La distinction que nous venons de faire entre médicamentation, comme partie intégrante de la médication, et sur-médicamentation est importante pour qu’on comprenne bien le sens de notre analyse. Il n’est aucunement de notre intention de nier l’apport nécessaire des médicaments à la pratique médicale et au recouvrement de la santé. L’administration de médicaments fait partie intégrante de la pratique médicale et du recouvrement de la santé, comme plusieurs travaux classiques en sociologie de la pratique professionnelle médicale l’avaient d’ailleurs déjà montré (entre autres Freidson, 1984). On pourrait en dire autant, sous condition de la prégnance d’une conscience éthique, de l’invention et de la prescription de nouveaux médicaments. Le problème ne réside pas au niveau du médicament comme tel, dans son ontologie, mais dans la tendance à la généralisation de sa consommation abusive, par conséquent dans sa réification en panacée tous azimuts pour la santé et en substitut tout aussi généralisé de la pratique médicale[8]. C’est dans la transgression de la finalité d’usage que réside le virage vers la sur-médicalisation, où la prescription-consommation de médicaments n’est plus quelque chose d’exceptionnel, mais devient une normalité quotidienne, même pour le vie entière, non pas dans les cas d’exception, mais pour de plus en plus d’individus.
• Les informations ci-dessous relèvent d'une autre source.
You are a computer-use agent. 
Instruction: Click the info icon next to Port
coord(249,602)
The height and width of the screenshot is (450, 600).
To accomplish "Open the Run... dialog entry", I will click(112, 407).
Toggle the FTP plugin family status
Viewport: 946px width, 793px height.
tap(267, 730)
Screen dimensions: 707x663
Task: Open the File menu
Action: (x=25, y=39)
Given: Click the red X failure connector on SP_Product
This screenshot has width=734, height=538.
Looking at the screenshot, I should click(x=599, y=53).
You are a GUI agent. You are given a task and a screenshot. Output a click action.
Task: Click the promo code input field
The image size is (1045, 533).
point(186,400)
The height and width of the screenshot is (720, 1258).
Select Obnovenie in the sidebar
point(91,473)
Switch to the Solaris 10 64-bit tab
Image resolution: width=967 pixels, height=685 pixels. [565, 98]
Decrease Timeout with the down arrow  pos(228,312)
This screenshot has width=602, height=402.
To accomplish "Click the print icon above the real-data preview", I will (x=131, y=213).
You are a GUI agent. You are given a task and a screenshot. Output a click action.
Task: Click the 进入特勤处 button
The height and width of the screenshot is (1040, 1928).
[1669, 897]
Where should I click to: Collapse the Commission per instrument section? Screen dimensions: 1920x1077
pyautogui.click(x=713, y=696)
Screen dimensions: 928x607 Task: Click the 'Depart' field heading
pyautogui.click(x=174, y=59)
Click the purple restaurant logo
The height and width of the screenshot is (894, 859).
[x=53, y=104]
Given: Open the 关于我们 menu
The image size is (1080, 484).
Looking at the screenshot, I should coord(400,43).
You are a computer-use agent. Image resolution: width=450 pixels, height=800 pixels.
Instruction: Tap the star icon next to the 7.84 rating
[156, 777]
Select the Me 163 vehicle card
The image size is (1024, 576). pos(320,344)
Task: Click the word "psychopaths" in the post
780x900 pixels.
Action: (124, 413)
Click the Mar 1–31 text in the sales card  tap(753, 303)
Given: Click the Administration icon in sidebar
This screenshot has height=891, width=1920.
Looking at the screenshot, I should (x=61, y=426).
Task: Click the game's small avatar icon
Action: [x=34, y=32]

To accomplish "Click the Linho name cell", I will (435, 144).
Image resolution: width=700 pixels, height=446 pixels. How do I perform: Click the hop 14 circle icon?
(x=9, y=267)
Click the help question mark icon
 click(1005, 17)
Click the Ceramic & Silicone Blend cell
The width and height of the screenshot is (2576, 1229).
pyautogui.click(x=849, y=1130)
Et il y a plus. Toute cette effervescence réorganisatrice du système sociosanitaire et sur-médicamenteuse des pratiques médicales et de la santé vécue au quotidien s’élabore dans un contexte de déresponsabilisation de l’État, que certains nomment désengagement, retrait, modernisation, allègement… et de responsabilisation (imputabilité) des individus pour leur état de santé et l’entretien de celle-ci. Or cette responsabilisation se fait à travers une triple idéologie. Une première de culpabilisation pour l’état individuel de santé (Crawford, 1977 ; Carré et Lacroix, 2001), qui a conduit, par exemple, une ex-ministre de la Santé et des Services sociaux du Québec à déclarer publiquement que si les Québécois avaient le cancer, c’était de leur faute (PC, 2000). Une deuxième de consumérisme opérant dans le champ de l’absorption de médicaments, mais aussi dans celui de la consommation des produits naturels, suppléments nutritifs, nutriments, etc., et où s’exerce une forte pression à la consommation, particulièrement de la part des pharmaceutiques. Et finalement, une autre qui opère sur la base anthropologique du « demeurer-en-vie », du désir d’être vivant, quoi qu’il en coûte. Voilà qui augure de jours fastes pour les pharmaceutiques.